Country Name (2 letter code) [AU]:
State for US, large administrative district for other countries:
State or Province Name (full name) [Some-State]:
Locality Name (eg, city) :
Full company name, please copy this letter to letter from your companies registration forms. A difference such as using the sign & instead of the word "and" might cause your request to be rejected.
Organization Name (eg, company) [Internet Widgits Pty Ltd]:
Company sub-division or a product name
Organizational Unit Name (eg, section) :
Your domain name, or in case of wildcard certificates, use an astrisk, like this: *.mycompany.com
Common Name (eg, YOUR name) :
Email to be displayed with the certificate
Email Address :
Double check the information by using this command on your newly generated request:
openssl req -in req.pem -noout -text
Save your private key file, named key.pem, in a secure location. It will later be used to configure your web server. The request file, req.pem, should be sent to your certificate authority for signing.

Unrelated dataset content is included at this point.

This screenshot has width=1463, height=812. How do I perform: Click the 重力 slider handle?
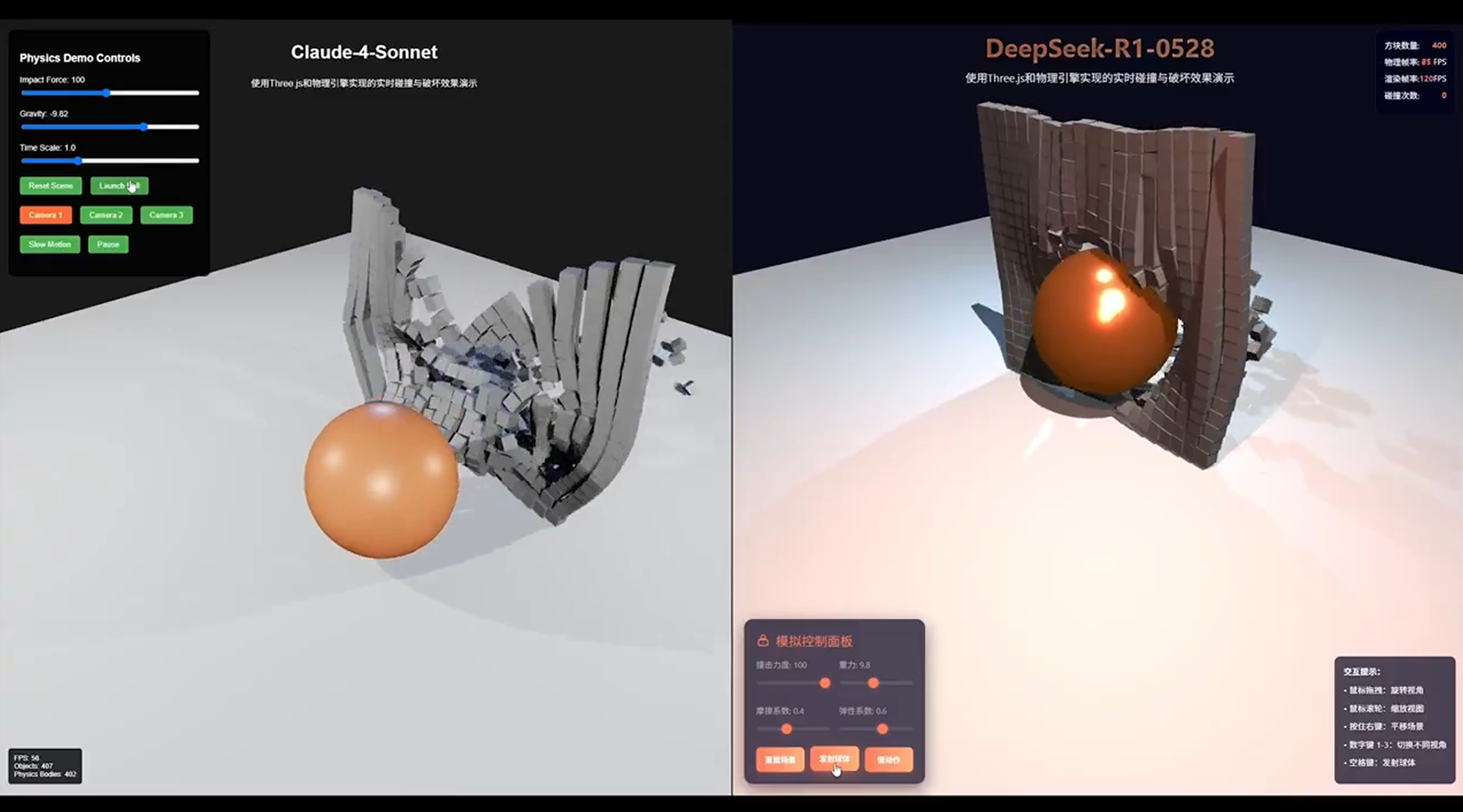pos(873,683)
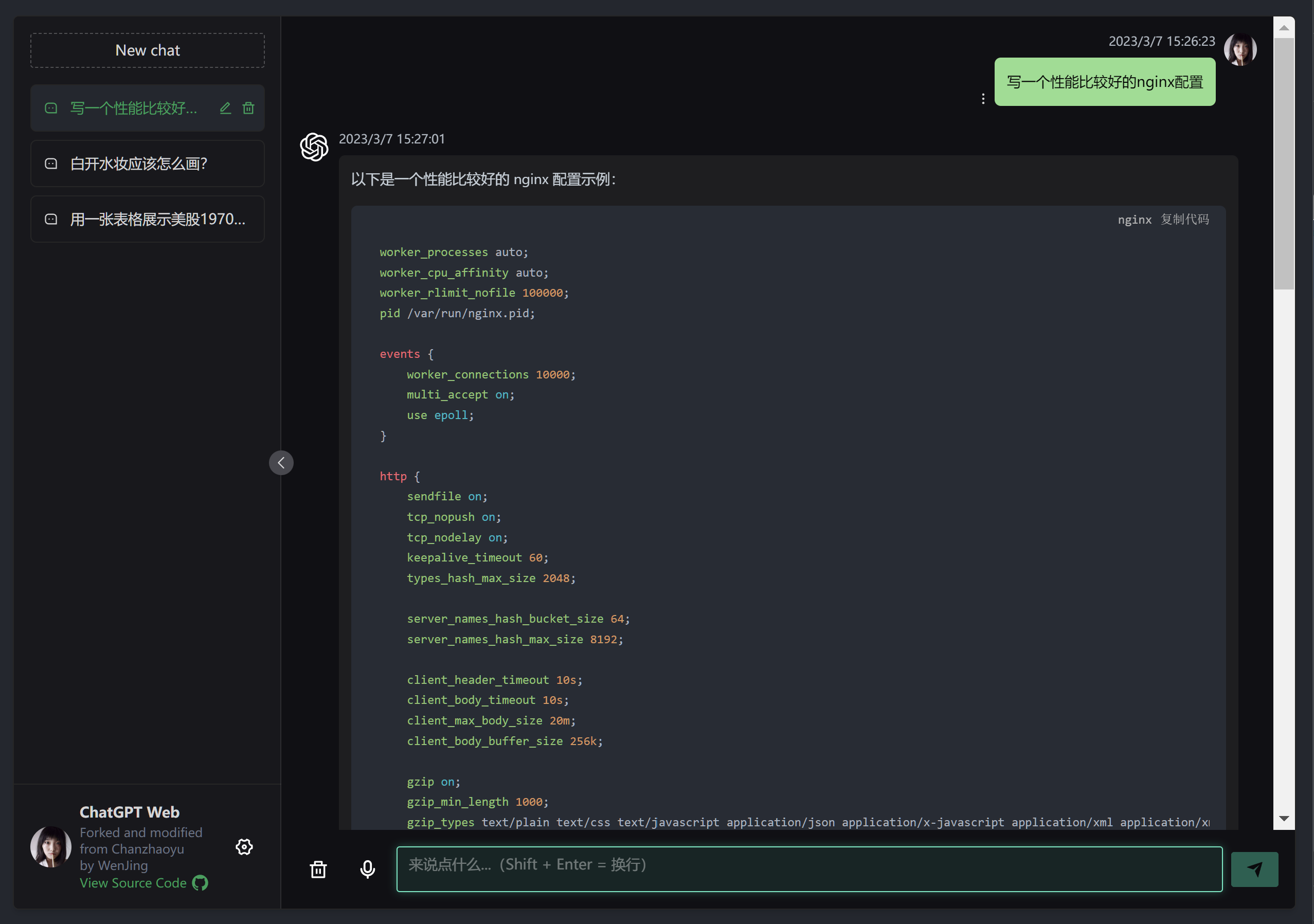Click the user avatar at top right
Viewport: 1314px width, 924px height.
point(1239,49)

You can generate a self-signed key for a development servers by following those steps:
Create an empty directory and step in to it. Execute the following command, please note that the backslash ("\") sign allow a single command to span over a number of lines. In our case it is used to fit the command in this document:
$ openssl req -x509 -days 365 -nodes -newkey rsa:1024 \ -keyout key.pem -out cert.pem
You can hit enter as an answer to all the questions to set the default except this one:
Common Name (eg, YOUR name) :
type in the dns record used for your development server as an answer to this one.

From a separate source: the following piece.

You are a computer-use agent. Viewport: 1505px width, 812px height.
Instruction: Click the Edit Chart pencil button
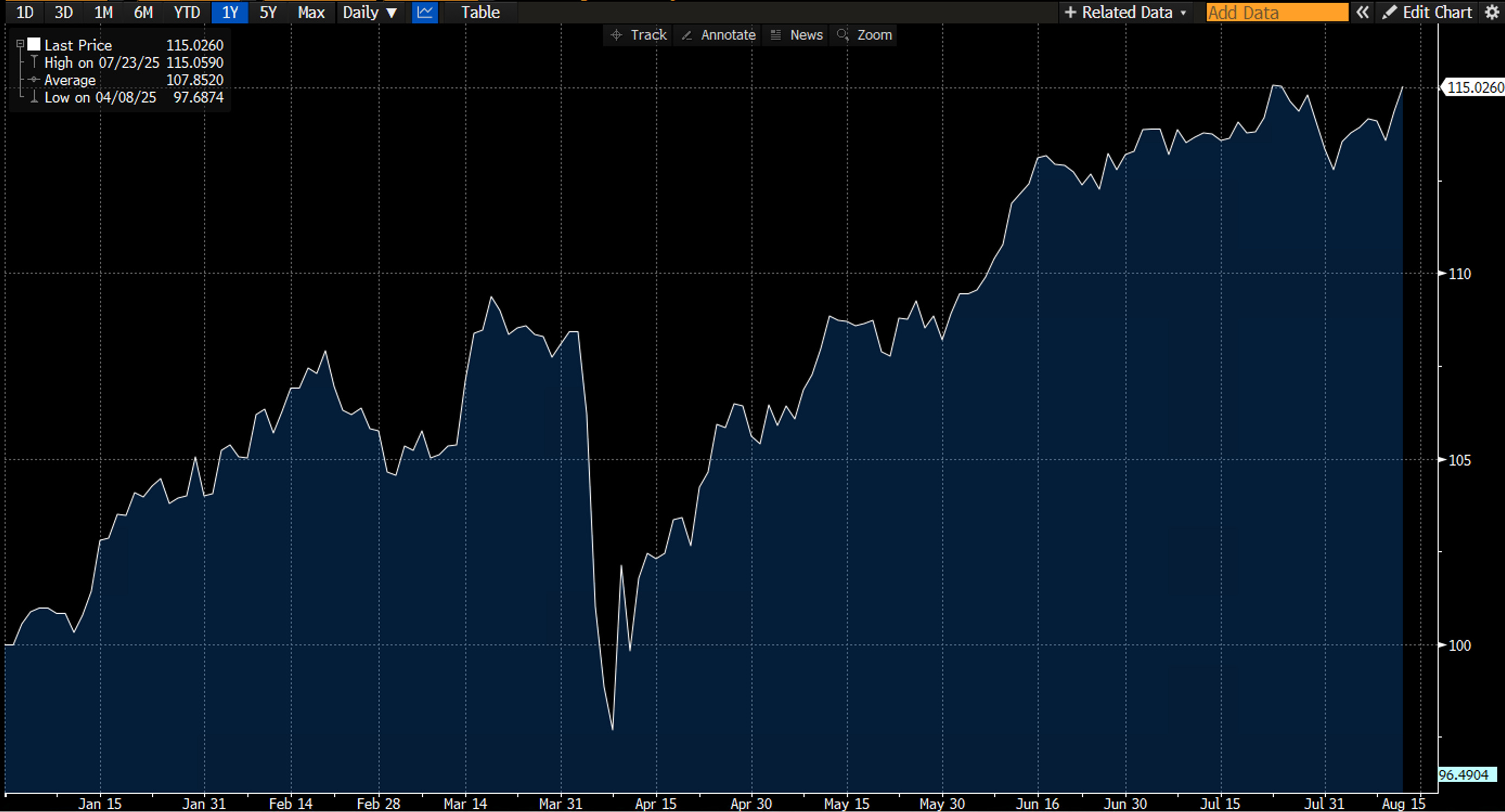tap(1427, 12)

Thats it, two new PEM files will be created, "cert.pem" containing your certificate and "key.pem" containing the self signed key.
You can use the OpenSSL built in client to connect to a web server and display the certificate chain. Replace your server address and port with your own:
$ openssl s_client -connect www.facebook.com:443 -showcerts
Here is a typical output, with the certificate chain displayed:
CONNECTED(00000003) depth=1 O = CA, OU = "CA", OU = CA, OU = CA verify error:num=20:unable to get local issuer certificate verify return:0 --- Certificate chain 0 s:/C=US/ST=California/L=Palo Alto/O=mysite/CN=mysite.com i:/O=CA/OU=CA/OU=CA/OU=CA -----BEGIN CERTIFICATE----- MIIDnzCCAwigAwIBAgIQCSGX4cDpzQPaNSQ2VhCGgTANBgkqhkiG9w0BAQUFADCB ujEfMB0GA1UEChMWVmVyaVNpZ24gVHJ1c3QgTmV0d29yazEXMBUGA1UECxMOVmVy aVNpZ24sIEluYy4xMzAxBgNVBAsTKlZlcmlTaWduIEludGVybmF0aW9uYWwgU2Vy A .... MANY LINES LIKE THAT .... .... MANY LINES LIKE THAT .... gjRaROuWGxfY25KebCQpoBW2PJp3S1JmqHHyxjk4mzr+tzWK0Qn+tlBUy9igtkIh VybjO+AxBZve1qyJIsVraz8wrw== -----END CERTIFICATE----- 1 s:/O=CA/OU=CA/OU=CA/OU=CA i:/C=US/O=CA/OU=CA -----BEGIN CERTIFICATE----- MIIDgzCCAuygAwIBAgIQRvzrurTQLw+SYJgjP5MHjzANBgkqhkiG9w0BAQUFADBf MQswCQYDVQQGEwJVUzEXMBUGA1UEChMOVmVyaVNpZ24sIEluYy4xNzA1BgNVBAsT LkNsYXNzIDMgUHVibGljIFByaW1hcnkgQ2VydGlmaWNhdGlvbiBBdXRob3JpdHkw A .... MANY LINES LIKE THAT .... .... MANY LINES LIKE THAT .... OfamggNlEcS8vy2m9dk7CrWY+rN4uR7yK0xi1f2yeh3fM/1z+aXYLYwq6tH8sCi2 6UlIE0uDihtIeyT3ON5vQVS4q1drBt/HotSp9vE2YoCI8ot11oBx -----END CERTIFICATE----- --- Server certificate subject=/C=US/ST=California/L=Palo Alto/O=mysite/CN=mysite.com issuer=/O=CA/OU=CA/OU=CA/OU=CA --- No client certificate CA names sent --- SSL handshake has read 2007 bytes and written 343 bytes --- New, TLSv1/SSLv3, Cipher is RC4-MD5 Server public key is 1024 bit Secure Renegotiation IS NOT supported Compression: NONE Expansion: NONE SSL-Session: Protocol : SSLv3 Cipher : RC4-MD5 Session-ID: 244BE55....48F793 Session-ID-ctx: Master-Key: 18674D2....B3465946941C0C77DF2DE Key-Arg : None PSK identity: None PSK identity hint: None Start Time: 1325335498 Timeout : 7200 (sec) Verify return code: 20 (unable to get local issuer certificate) ---
you can copy parts of the output to a PEM file and further inspect them with the verify openssl command.